- Exercise instructions: Convert the records below into a two-column CSV with the headers "text" and "answer", one row per record. Put each field in double quotes, turn line breaks into spaces, and leave the pictures out.

=== Data for this exercise ===

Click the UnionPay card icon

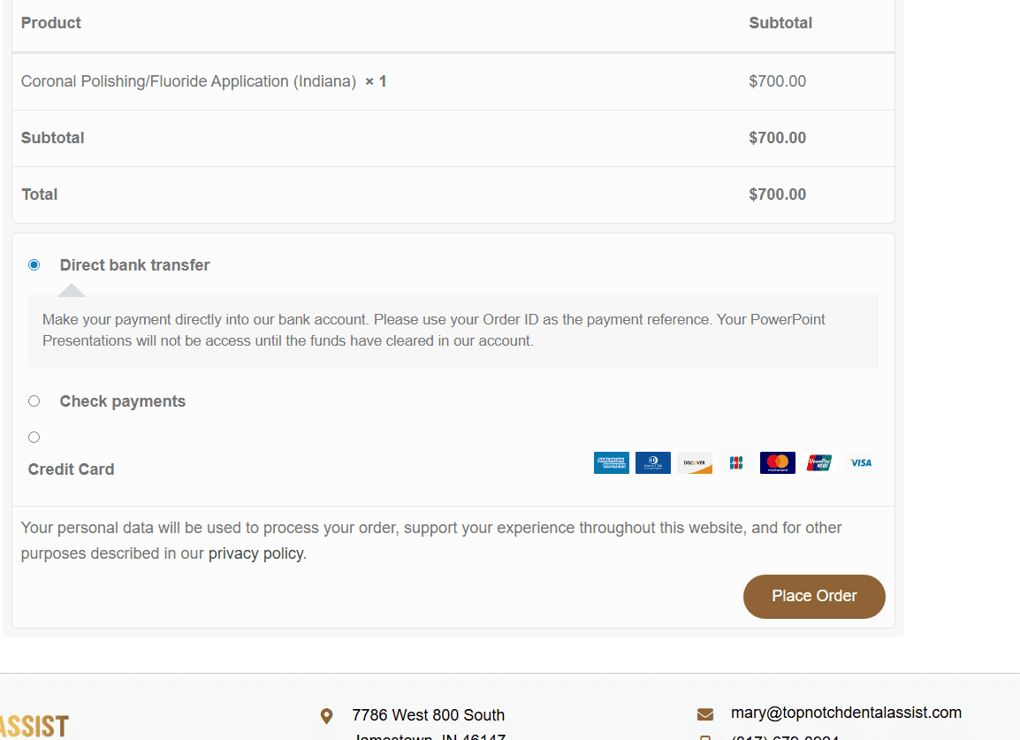pyautogui.click(x=819, y=462)
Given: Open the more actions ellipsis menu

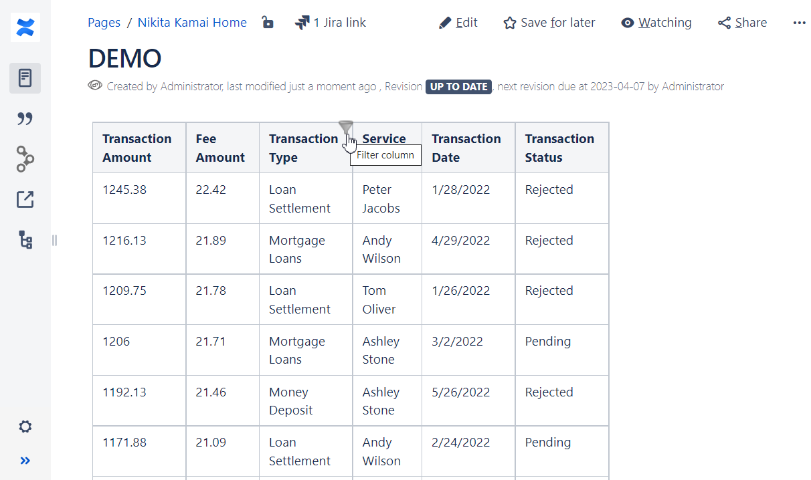Looking at the screenshot, I should pos(800,22).
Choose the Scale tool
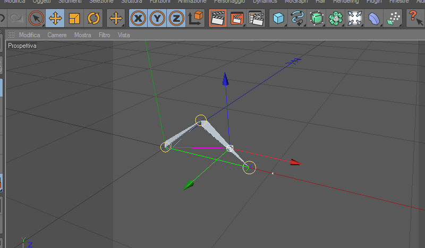 point(74,18)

===

- Exercise answer:
text,answer
"Click the UnionPay card icon","pyautogui.click(x=819, y=462)"
"Given: Open the more actions ellipsis menu","Looking at the screenshot, I should pos(800,22)."
"Choose the Scale tool","point(74,18)"